Les Hommes sans Épaules

Dossier : Poètes bretons pour une baie tellurique
Numéro 57
350 pages
03/04/2024
17.00 €
Sommaire du numéro
Editorial : "Eloge de l'Ouest !", par Christophe DAUPHIN
Les Porteurs de Feu : Georges PERROS, par Karel HADEK, Hervé DELABARRE, par Christophe DAUPHIN, Poèmes de Georges PERROS, Hervé DELABARRE
Ainsi furent les Wah 1 : Poèmes de Paul CELAN, Colette WITTORSKI, Kenneth WHITE, Gérard CLERY, Samuel BREJAR, Jacques SIMONOMIS, Henri DROGUET, Jacques BERTIN
Dossier : "Poètes bretons pour une baie tellurique", par Christophe DAUPHIN, Poèmes de SAINT-POL-ROUX, Max JACOB, Jacques VACHE, Anjela DUVAL, Eugène GUILLEVIC, Louis GUILLAUME, Michel & Thérèse MANOLL, Armand ROBIN, Norbert LELUBRE, Pêr-Jakez HELIAS, Angèle VANNIER, René Guy & Hélène CADOU, Odile CARADEC, Xavier GRALL, GLENMOR, Herri-Gwilherm KEROUREDAN, Yves ELLEOUET, Jean-Paul HAMEURY, Gérard LE GOUIC, Alain MORIN, Danielle COLLOBERT, GUENANE, Alain SIMON, Alain JEGOU, Louis BERTHOLOM, Marie-Josée CHRISTIEN, Bruno GENESTE, Jean-Claude TARDIF, Gwen GARNIER-DUGUY, Emmanuelle LE CAM, Mérédith LE DEZ
Ainsi furent les Wah 2 : Poèmes de André PRODHOMME, Marie MURSKI, Jacqueline LALANDE, Guy ALLIX, André-Louis ALIAMET, Paul SANDA, Emmanuel BAUGUE, Anne BARBUSSE, Joseph PONTHUS, Amine MOUAFFAK, Charles AKOPIAN
Les Pages des HSE : "Pour Frédéric TISON", avec des textes de Frédéric TISON, Christophe DAUPHIN, Alain BRETON, André PRODHOMME, Odile COHEN-ABBAS, Paul FARELLIER, Pierrick de CHERMONT
Le peintre du numéro : J. G. GWEZENNEG
Présentation
ÉLOGE DE L’OUEST ! (éditorial, extraits)
par Christophe DAUPHIN
L’Ouest, ce sont les terres de Normandie et de Bretagne que l’on opposent parfois alors que tout les rassemble, ne serait-ce que sur un plan géographique. Leurs différences et particularités existent bien évidemment et c’est heureux, mais les rapprochent : pas seulement la bruyère, la mer, le bocage, les falaises, le cidre et les îles, mais leurs poètes respectifs, les contemporains comme leurs aînés. Les Hommes sans Épaules, après avoir arpenté la Normandie en 2021 dans leur numéro 55 (Dossier Poètes normands pour une falaise du cri), puis l’Est en 2023 dans le numéro 55 (Dossier Richard Rognet & les poètes de l’Est, Alsace et Lorraine), remettent le cap à l’Ouest pour se rendre en Bretagne, pays où l’on sait accueillir et recevoir. J’ai pu le constater une nouvelle fois lors de mon « Rendez-vous avec Max », jeudi 5 mai 2022. Cette rencontre fut émouvante et chaleureuse, tant avec le public quimpérois qu’avec les lieux.

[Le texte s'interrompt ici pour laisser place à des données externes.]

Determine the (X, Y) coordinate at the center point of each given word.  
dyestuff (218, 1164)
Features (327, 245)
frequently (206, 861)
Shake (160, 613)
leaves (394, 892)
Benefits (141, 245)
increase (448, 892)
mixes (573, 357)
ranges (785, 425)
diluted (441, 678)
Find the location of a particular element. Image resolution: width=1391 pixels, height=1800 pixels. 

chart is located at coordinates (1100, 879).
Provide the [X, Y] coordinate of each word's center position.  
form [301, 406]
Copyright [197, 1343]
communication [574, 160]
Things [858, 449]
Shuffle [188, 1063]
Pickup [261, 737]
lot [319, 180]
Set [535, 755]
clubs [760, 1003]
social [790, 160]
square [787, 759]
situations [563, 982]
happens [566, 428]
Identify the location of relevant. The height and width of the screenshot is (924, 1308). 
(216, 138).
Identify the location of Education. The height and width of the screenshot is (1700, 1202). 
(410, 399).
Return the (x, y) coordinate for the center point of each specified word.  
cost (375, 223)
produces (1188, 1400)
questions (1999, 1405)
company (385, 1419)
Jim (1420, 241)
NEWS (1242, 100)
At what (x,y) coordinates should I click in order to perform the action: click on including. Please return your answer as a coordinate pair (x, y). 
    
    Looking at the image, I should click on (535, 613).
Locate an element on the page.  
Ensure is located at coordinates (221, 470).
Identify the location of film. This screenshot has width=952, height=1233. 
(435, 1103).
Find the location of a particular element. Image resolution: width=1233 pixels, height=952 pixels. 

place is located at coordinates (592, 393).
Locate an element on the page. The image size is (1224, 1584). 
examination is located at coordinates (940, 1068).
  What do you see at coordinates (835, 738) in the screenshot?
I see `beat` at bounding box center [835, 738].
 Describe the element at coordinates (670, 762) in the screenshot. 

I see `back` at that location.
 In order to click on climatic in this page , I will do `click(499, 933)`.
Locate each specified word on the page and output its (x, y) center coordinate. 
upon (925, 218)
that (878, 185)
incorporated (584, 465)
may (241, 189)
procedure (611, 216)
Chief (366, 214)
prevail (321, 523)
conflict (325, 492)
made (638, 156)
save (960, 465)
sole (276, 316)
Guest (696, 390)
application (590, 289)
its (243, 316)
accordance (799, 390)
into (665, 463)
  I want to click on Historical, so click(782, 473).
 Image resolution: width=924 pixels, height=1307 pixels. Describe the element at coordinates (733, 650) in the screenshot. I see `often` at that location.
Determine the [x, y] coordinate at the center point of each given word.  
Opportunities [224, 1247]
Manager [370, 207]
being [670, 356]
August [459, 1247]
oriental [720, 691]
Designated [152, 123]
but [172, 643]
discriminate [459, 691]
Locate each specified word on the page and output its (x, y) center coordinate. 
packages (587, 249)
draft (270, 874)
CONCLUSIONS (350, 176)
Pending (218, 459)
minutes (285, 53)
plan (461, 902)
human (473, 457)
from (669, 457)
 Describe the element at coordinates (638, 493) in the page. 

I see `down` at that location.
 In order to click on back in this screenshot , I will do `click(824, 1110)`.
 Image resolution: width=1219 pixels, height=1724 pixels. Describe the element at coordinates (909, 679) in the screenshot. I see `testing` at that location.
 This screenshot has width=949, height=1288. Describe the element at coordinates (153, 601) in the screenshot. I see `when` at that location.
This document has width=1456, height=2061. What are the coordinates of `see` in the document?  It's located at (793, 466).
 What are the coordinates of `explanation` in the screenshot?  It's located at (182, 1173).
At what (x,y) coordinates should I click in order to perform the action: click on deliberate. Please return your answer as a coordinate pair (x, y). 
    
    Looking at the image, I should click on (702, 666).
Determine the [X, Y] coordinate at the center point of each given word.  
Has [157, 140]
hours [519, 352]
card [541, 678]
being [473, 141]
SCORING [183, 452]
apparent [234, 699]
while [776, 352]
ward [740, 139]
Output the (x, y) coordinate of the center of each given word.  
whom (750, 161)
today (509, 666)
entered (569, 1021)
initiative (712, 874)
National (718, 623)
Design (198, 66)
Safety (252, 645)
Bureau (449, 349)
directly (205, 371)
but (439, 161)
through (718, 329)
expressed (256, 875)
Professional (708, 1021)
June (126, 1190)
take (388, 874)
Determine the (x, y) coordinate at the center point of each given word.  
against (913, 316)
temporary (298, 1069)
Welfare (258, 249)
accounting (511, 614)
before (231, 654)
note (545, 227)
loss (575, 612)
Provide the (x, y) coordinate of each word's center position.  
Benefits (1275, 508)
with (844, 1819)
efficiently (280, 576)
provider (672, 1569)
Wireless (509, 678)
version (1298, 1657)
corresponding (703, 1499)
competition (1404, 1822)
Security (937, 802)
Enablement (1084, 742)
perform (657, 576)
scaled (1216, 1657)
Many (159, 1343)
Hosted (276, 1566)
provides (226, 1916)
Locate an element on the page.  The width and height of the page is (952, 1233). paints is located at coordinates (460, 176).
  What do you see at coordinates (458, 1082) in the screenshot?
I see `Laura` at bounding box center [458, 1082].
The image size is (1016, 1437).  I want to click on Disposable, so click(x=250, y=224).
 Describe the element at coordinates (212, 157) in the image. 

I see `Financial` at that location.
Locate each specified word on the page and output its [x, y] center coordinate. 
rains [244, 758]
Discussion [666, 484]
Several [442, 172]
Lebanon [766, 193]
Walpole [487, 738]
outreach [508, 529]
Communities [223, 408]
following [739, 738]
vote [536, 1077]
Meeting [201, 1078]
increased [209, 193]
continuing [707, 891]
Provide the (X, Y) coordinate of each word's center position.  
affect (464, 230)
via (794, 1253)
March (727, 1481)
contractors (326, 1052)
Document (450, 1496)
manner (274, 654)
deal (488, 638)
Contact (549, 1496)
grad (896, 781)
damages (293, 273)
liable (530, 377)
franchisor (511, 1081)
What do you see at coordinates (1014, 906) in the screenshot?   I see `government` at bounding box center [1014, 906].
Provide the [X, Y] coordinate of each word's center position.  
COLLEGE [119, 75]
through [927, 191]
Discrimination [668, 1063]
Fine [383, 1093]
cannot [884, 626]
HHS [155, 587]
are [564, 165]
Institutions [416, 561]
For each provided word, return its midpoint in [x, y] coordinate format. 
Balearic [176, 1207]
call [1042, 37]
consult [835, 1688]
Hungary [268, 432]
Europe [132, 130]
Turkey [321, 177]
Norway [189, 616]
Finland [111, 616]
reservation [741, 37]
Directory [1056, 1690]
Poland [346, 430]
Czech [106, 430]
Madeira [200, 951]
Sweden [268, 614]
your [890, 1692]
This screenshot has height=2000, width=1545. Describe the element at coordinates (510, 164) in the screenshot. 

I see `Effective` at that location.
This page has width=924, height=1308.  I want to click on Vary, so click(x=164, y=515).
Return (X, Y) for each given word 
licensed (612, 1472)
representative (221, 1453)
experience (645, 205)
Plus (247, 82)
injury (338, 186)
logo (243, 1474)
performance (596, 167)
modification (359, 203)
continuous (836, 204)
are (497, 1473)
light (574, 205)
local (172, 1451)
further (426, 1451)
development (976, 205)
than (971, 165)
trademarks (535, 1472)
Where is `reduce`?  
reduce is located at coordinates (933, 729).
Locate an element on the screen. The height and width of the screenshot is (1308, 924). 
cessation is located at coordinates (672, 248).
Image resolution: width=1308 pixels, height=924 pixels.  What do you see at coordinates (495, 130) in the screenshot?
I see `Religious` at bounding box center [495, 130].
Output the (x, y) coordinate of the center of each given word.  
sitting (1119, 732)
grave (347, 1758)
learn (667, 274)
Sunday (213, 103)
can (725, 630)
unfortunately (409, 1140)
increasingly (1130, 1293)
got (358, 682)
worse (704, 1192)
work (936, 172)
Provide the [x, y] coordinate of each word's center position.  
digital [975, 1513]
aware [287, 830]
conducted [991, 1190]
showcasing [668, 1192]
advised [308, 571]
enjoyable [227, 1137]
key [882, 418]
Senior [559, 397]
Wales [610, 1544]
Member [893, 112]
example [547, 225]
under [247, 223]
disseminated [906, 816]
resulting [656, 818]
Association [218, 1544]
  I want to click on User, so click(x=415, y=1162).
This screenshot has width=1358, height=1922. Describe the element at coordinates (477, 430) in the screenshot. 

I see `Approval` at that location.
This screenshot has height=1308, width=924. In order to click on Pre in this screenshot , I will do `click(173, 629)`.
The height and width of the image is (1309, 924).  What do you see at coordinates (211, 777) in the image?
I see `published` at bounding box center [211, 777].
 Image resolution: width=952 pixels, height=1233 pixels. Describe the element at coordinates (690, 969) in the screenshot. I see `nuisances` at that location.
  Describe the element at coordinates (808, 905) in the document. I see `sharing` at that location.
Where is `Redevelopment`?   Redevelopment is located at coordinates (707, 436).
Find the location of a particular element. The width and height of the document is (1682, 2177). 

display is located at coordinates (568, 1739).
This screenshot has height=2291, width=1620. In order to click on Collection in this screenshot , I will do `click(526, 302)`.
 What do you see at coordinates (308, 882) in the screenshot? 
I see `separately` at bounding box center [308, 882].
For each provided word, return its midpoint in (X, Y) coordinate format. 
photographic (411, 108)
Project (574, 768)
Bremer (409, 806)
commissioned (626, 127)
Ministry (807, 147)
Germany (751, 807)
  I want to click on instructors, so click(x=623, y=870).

Fait inédit, il n’y a guère qu’en Bretagne que l’on voit cela, surtout à propos d’un poète vivant : trois articles parurent dans la presse à cette occasion, dans les quotidiens Ouest France et Le Télégramme. Quel Max hante les lieux ? L’immense Jean Moulin ? Pas tout à fait. Une déambulation dans la ville répond à la question. À Quimper, il y a la maison de Max Jacob (classée Maison des Illustres), lieux de notre rencontre, le collège Max Jacob, le Théâtre Max-Jacob, le Pôle Max Jacob, la rue Max Jacob et le Musée des Beaux-Arts, qui possède un fonds et une salle entière consacrée aux œuvres et à la vie de Max Jacob. Le soir même, dans la maison de Max, alors que les crêpes défilaient et que le cidre de Kerné coulait à flot, a germé l’idée, sur la proposition de Marie-Josée Christien -, 36 ans après le numéro « Poètes de Bretagne » de Poésie 1 (1986), orchestré par Marc Baron et Jean Breton -, d’un dossier consacré aux Poètes bretons dans Les Hommes sans Épaules...
Le constat qui s’impose depuis Corbière, c’est que la Bretagne compte plus de poètes que de mégalithes dans ses rues, ses forêts et ses cimetières. Impossible de tous les citer et les publier dans notre dossier « Poètes bretons, pour une baie tellurique », qui prolonge notre avancée vers l’Ouest après le dossier « Poètes normands pour une falaise du cri » (in Les Hommes sans Épaules n°52, 2021).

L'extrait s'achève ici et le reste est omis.